Mildred commence en bas de l'échelle aux yeux de sa
fille : simple femme au foyer, elle force son mari à
partir lorsqu'elle découvre qu'il la trompe. N'ayant
jamais travaillé, elle se met en quête d'un emploi lui
permettant de garder auprès d'elle ses filles Ida et
Kay.
Engagée comme serveuse dans une brasserie, elle cache
son métier à Ida par peur de son jugement. La jeune
fille en effet va prendre un malin plaisir à feindre de
croire que l'uniforme de sa mère appartient à la
domestique. Pourtant, Mildred veut offrir à sa fille une
vie meilleure et se met en tête d'ouvrir son propre
restaurant.
Avec force et détermination, elle y arrive et ouvre par
la suite une chaîne de fast food, attirant autour d'elle
de nombreux hommes. Et malgré la fortune amassée,
Mildred reste pour sa fille " une femme puant le
graillon ".
Si on s'attache autant à Mildred, c'est parce qu'on
perçoit ce qu'elle ne voit pas, ou plutôt qu'elle ne
veut pas voir : sa fille ne l'aime pas et ne l'aimera
jamais malgré tout ses sacrifices. Et elle la fera
souffrir jusqu'à un " point de non-retour " où la
machine infernale commencera à tourner. Tous l'auront
prévenue (son ex-mari, sa meilleure amie, même son
amant) mais elle ne les entendra pas.
Dans Volver (lire
la critique de Dimitri Jageneau), Almodovar nous
dévoile une Penelope Cruz en mère forte, prenant la
responsabilité du meurtre que sa fille a perpétré sur
son mari et ayant à faire face au fantôme de sa mère
dans une Mancha qu'on (re)découvre.
Apparemment, les deux films diffèrent sur de nombreux
points. Volver se construit dans un univers féminin, là
où celui de Mildred Pierce est infesté d'hommes désireux
de la mère courageuse et de sa fille plantureuse… Chez
Almodovar, la complicité entre Raimunda et Paula est
extrême, quasi fusionnelle, contrairement à la relation
unilatérale entre Mildred et Ida.
Pourtant, les deux mères ont le même réflexe d'amour, la
protection envers la fille tant aimée. L'ouverture d'un
restaurant comme symbole d'indépendance, l'endossement
de la culpabilité comme preuve de tendresse. La peur du
jugement de son propre enfant revient continuellement
dans les deux films (Carmen Maura craint de " revenir "

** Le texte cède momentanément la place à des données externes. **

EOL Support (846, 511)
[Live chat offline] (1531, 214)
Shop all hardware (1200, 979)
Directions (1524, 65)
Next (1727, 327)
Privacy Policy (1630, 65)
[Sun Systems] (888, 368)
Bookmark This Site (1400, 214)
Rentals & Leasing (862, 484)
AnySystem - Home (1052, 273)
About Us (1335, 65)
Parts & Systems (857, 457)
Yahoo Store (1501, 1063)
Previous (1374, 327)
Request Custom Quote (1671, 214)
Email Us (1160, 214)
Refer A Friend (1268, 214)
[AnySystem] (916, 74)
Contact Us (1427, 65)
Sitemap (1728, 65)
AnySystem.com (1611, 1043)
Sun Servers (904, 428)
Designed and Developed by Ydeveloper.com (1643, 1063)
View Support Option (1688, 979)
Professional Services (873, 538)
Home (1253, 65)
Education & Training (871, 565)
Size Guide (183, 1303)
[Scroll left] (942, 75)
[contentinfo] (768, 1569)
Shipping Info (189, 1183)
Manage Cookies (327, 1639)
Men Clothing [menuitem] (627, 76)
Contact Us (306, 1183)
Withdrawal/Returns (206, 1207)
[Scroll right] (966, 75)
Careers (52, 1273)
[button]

à Penelope Cruz ; Mildred se créé une vie digne de sa
fille) qui parlent finalement des mêmes choses : les
limites d'un amour filial et familial.
Les personnages changent, les situations non. Mais
au-delà de ça, ce qui paraît extraordinaire c'est la
passion qu'ont ces réalisateurs pour nous parler de ces
mères, en somme tout à fait classiques, qui sont prêtes
à tout pour sortir leur enfant d'une situation d'adulte.